## Dataset records
+ + +

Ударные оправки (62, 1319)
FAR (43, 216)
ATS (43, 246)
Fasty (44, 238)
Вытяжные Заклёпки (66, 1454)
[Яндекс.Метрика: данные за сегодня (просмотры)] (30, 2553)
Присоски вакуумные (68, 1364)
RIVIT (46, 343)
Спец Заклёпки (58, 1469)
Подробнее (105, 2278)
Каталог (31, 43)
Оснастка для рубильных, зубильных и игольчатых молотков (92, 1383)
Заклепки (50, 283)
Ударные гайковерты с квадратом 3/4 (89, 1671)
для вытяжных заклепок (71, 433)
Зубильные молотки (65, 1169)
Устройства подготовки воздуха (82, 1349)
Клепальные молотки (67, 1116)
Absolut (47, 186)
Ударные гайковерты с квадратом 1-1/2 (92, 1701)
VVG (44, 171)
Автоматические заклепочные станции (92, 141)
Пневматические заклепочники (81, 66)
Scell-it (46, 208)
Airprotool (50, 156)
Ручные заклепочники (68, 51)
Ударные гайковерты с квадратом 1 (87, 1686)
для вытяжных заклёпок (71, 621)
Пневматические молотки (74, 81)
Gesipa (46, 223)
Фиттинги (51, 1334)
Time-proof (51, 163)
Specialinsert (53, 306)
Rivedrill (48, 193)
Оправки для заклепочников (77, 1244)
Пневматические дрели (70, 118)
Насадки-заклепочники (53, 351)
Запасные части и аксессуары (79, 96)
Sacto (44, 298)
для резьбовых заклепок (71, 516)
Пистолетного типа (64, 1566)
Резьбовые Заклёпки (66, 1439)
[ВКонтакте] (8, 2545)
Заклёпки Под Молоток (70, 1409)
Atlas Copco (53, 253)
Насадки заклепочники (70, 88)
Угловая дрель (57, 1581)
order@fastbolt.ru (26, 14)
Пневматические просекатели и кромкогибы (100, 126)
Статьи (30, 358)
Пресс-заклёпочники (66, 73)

+ + +

## What you have to do
I would like you to return every entry exactly, with nothing changed.

## Exercise response
Ударные оправки (62, 1319)
FAR (43, 216)
ATS (43, 246)
Fasty (44, 238)
Вытяжные Заклёпки (66, 1454)
[Яндекс.Метрика: данные за сегодня (просмотры)] (30, 2553)
Присоски вакуумные (68, 1364)
RIVIT (46, 343)
Спец Заклёпки (58, 1469)
Подробнее (105, 2278)
Каталог (31, 43)
Оснастка для рубильных, зубильных и игольчатых молотков (92, 1383)
Заклепки (50, 283)
Ударные гайковерты с квадратом 3/4 (89, 1671)
для вытяжных заклепок (71, 433)
Зубильные молотки (65, 1169)
Устройства подготовки воздуха (82, 1349)
Клепальные молотки (67, 1116)
Absolut (47, 186)
Ударные гайковерты с квадратом 1-1/2 (92, 1701)
VVG (44, 171)
Автоматические заклепочные станции (92, 141)
Пневматические заклепочники (81, 66)
Scell-it (46, 208)
Airprotool (50, 156)
Ручные заклепочники (68, 51)
Ударные гайковерты с квадратом 1 (87, 1686)
для вытяжных заклёпок (71, 621)
Пневматические молотки (74, 81)
Gesipa (46, 223)
Фиттинги (51, 1334)
Time-proof (51, 163)
Specialinsert (53, 306)
Rivedrill (48, 193)
Оправки для заклепочников (77, 1244)
Пневматические дрели (70, 118)
Насадки-заклепочники (53, 351)
Запасные части и аксессуары (79, 96)
Sacto (44, 298)
для резьбовых заклепок (71, 516)
Пистолетного типа (64, 1566)
Резьбовые Заклёпки (66, 1439)
[ВКонтакте] (8, 2545)
Заклёпки Под Молоток (70, 1409)
Atlas Copco (53, 253)
Насадки заклепочники (70, 88)
Угловая дрель (57, 1581)
order@fastbolt.ru (26, 14)
Пневматические просекатели и кромкогибы (100, 126)
Статьи (30, 358)
Пресс-заклёпочники (66, 73)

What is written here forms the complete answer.